SHORT TASK:
Return the listing verbatim, starting with the line containing "Click the search magnifier icon" and going on through the line containing "[x=24, y=736]".

MATERIAL PROVIDED:
════════════════════

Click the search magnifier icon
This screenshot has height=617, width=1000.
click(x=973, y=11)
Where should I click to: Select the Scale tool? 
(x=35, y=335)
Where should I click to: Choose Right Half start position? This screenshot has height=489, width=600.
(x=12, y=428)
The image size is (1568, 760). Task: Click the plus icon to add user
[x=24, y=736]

════════════════════

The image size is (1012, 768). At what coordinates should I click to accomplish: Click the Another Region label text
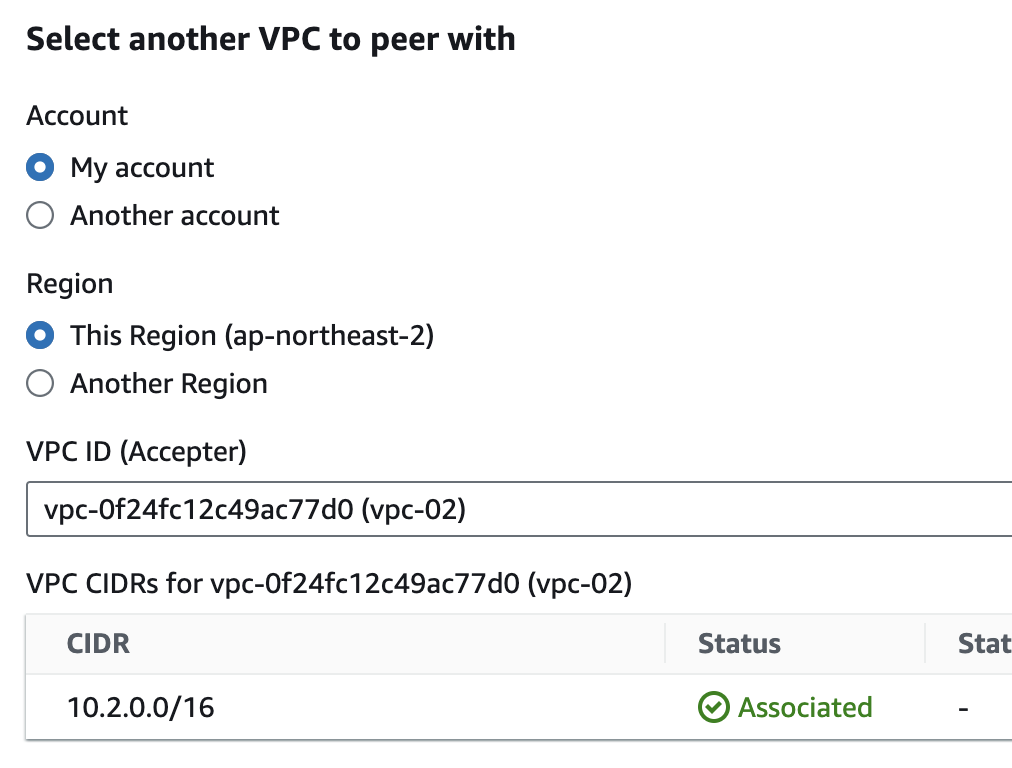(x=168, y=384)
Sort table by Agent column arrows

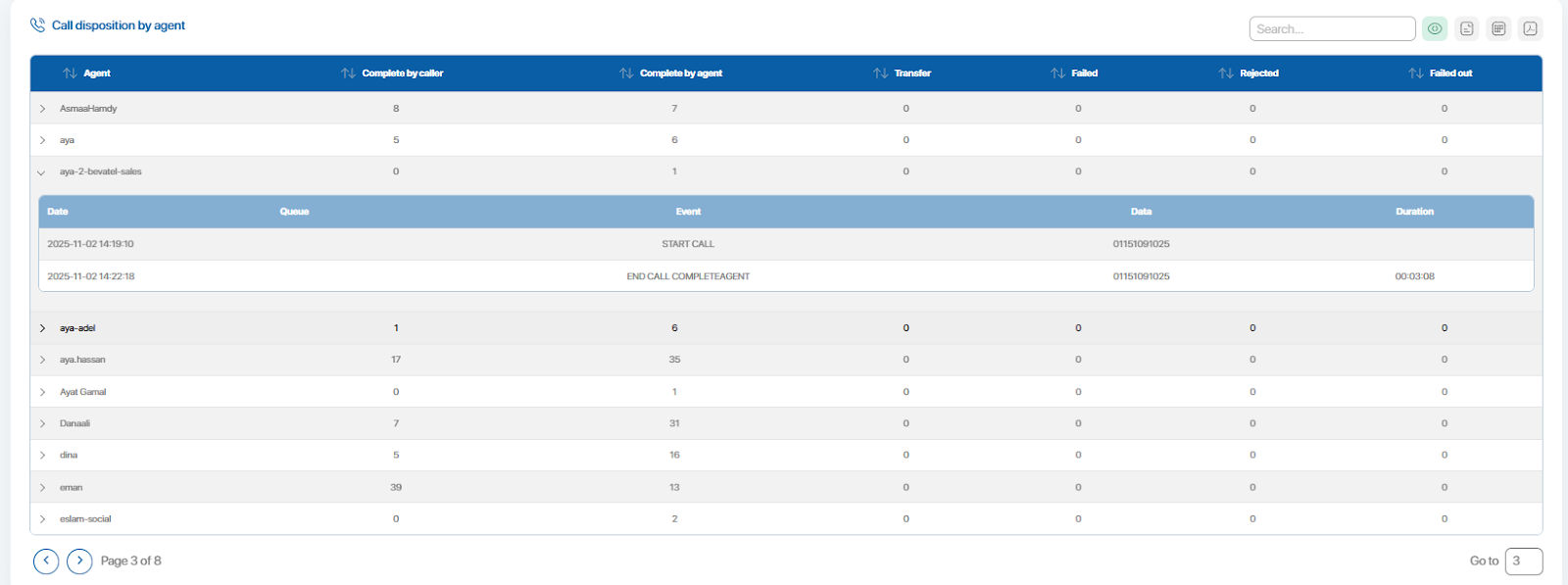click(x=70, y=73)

════════════════════

RESPONSE:
Click the search magnifier icon
This screenshot has height=617, width=1000.
click(x=973, y=11)
Where should I click to: Select the Scale tool? 
(x=35, y=335)
Where should I click to: Choose Right Half start position? This screenshot has height=489, width=600.
(x=12, y=428)
The image size is (1568, 760). Task: Click the plus icon to add user
[x=24, y=736]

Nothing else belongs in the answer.